Stored entries
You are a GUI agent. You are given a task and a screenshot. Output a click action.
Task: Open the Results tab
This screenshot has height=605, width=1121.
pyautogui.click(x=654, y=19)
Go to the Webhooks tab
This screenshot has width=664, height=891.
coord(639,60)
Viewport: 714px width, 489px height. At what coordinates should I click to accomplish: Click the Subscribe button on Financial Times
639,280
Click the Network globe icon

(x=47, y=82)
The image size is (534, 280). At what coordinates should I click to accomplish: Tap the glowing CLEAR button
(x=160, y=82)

...

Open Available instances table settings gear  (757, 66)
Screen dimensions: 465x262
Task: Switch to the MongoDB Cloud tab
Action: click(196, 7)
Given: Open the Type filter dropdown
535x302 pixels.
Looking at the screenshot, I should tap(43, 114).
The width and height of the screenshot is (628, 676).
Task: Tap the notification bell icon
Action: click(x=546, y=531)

---

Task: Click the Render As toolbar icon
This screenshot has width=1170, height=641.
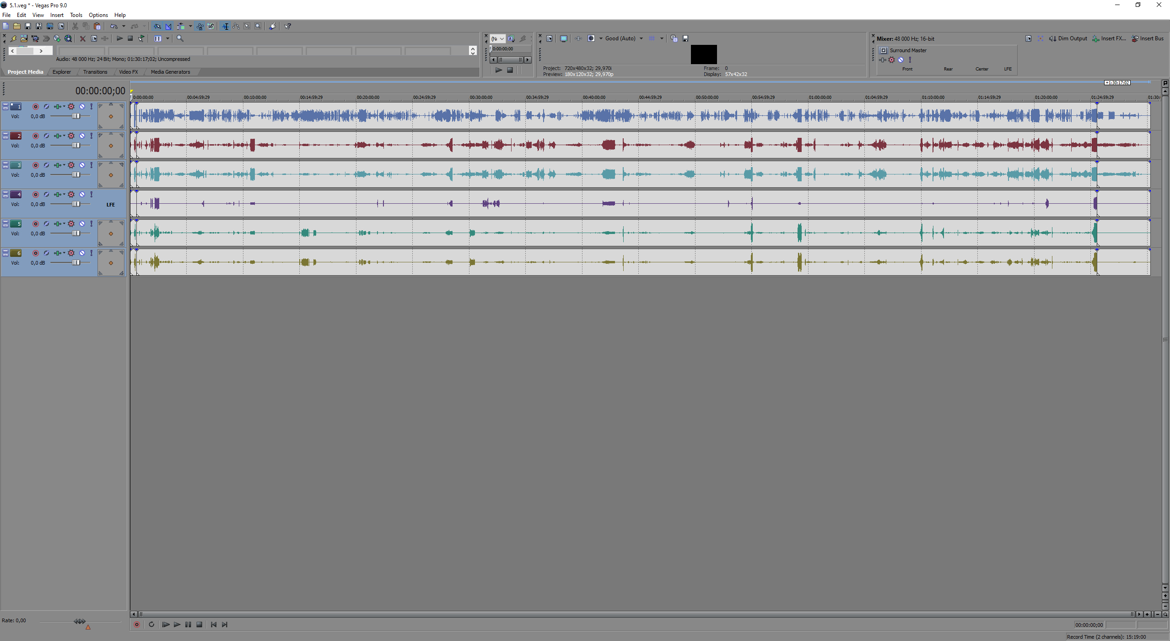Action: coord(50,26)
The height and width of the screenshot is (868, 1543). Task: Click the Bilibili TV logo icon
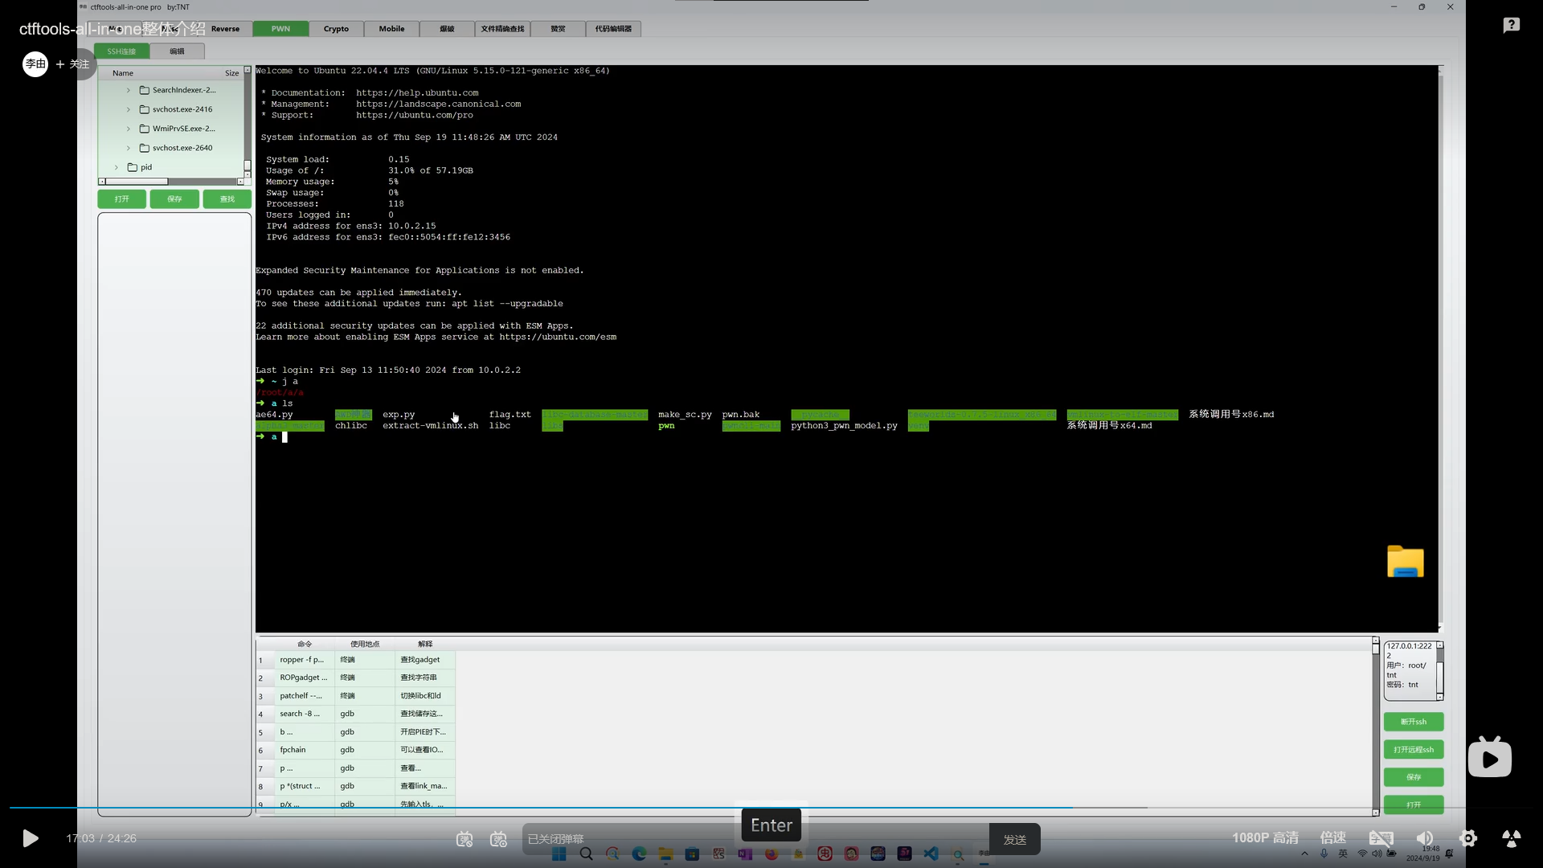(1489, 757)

EXERCISE DETAILS ▸
Repeat word for word the stretch of the records above from the line containing "The image size" through the line containing "(x=160, y=82)", including both of those lines.

ANSWER FOR THIS EXERCISE ▸
The image size is (534, 280). At what coordinates should I click to accomplish: Tap the glowing CLEAR button
(x=160, y=82)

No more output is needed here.